TRY IT:
Please repeat exactly the lines from the one containing "Where should I" through the last line of the records, both included, and nothing else, leaving out any pictures.

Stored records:
● ● ● ● ●
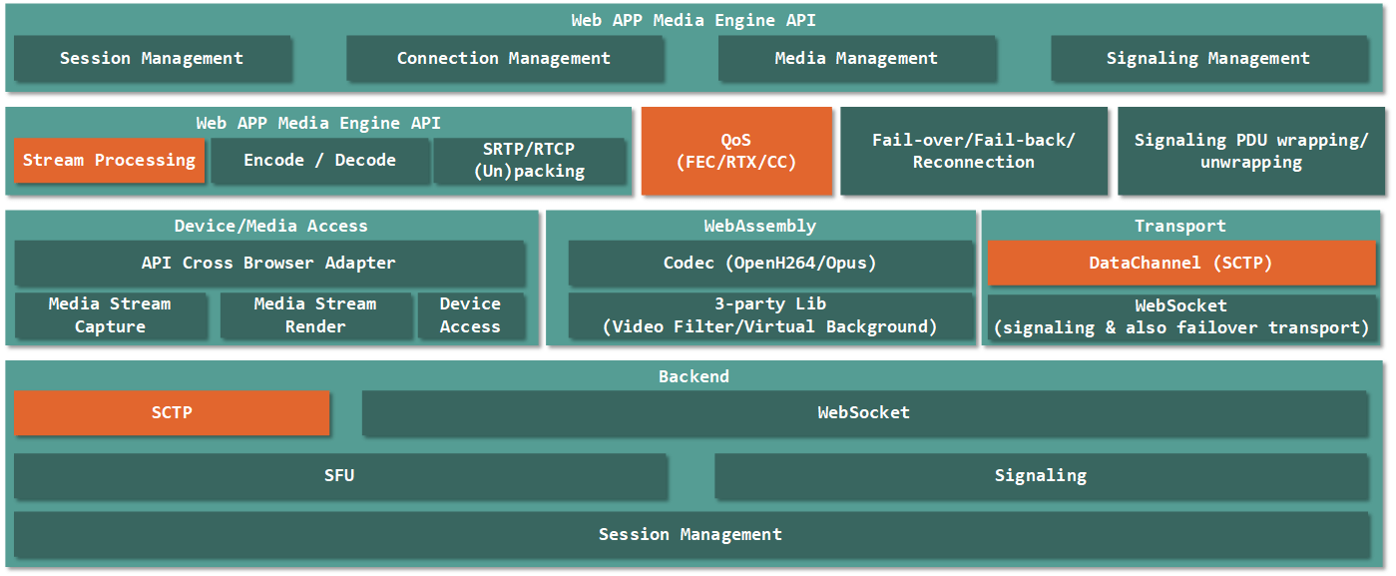The width and height of the screenshot is (1396, 576).
Task: Click the Signaling block in Backend
Action: (1041, 476)
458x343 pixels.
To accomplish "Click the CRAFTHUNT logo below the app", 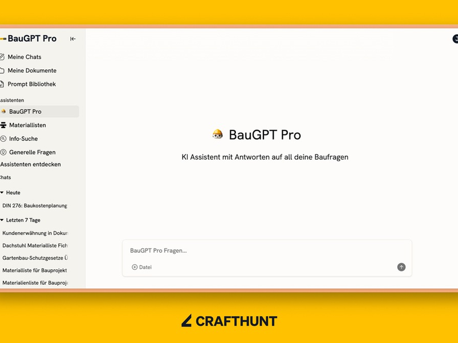I will point(229,321).
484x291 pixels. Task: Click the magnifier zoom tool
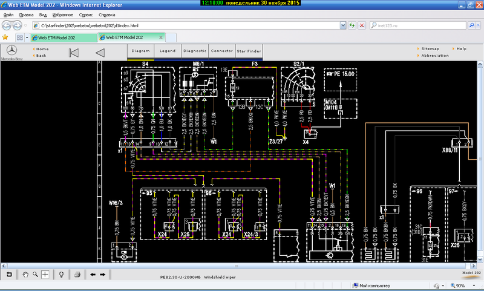coord(35,274)
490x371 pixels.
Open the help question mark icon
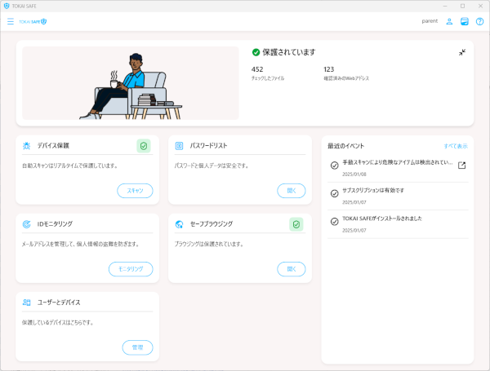click(x=479, y=21)
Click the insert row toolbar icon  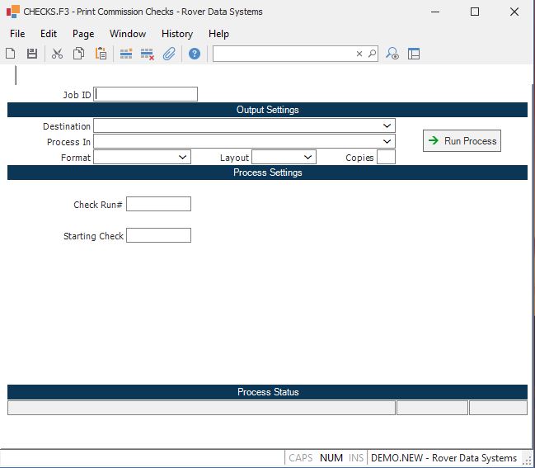click(126, 54)
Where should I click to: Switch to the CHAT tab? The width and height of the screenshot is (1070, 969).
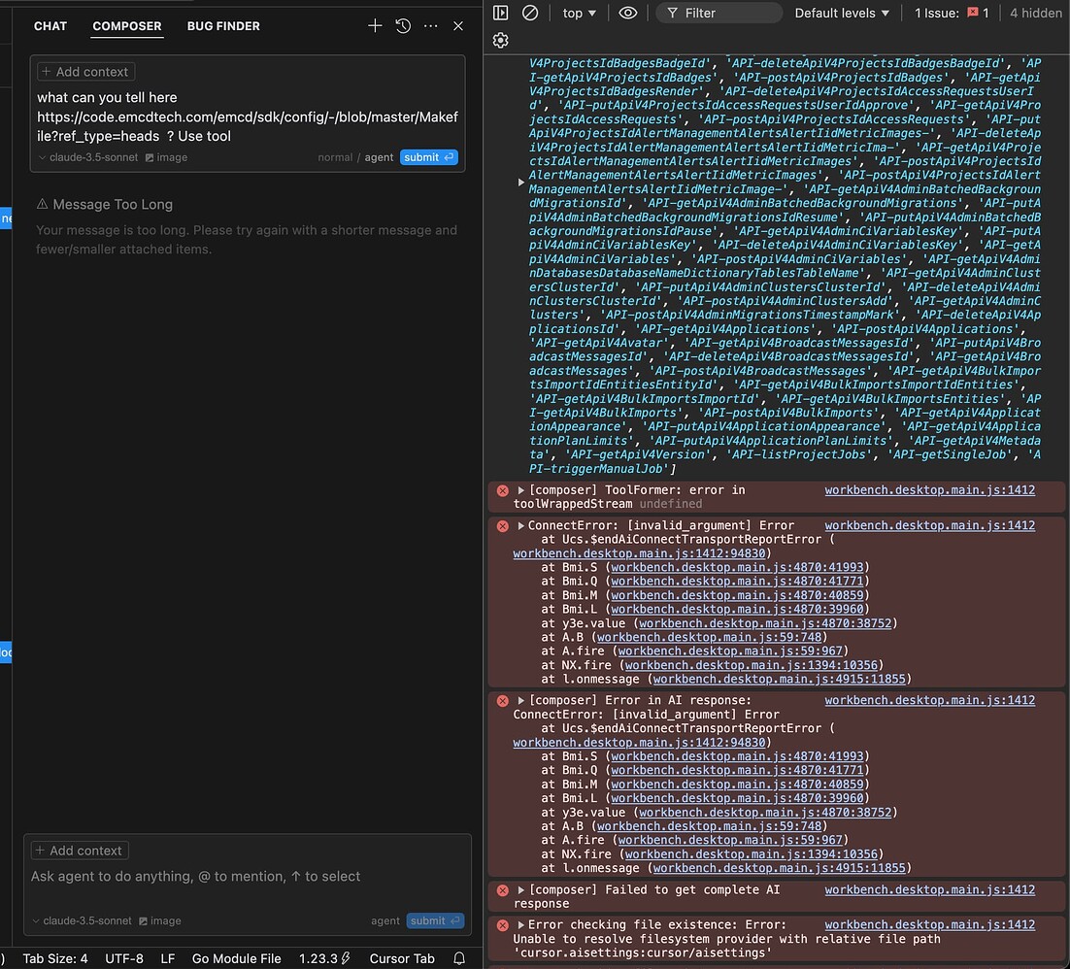point(50,26)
● ● ● ● ●
PROBLEM SOLUTION:
Where should I click to: Switch to the CHAT tab? The width and height of the screenshot is (1070, 969).
point(50,26)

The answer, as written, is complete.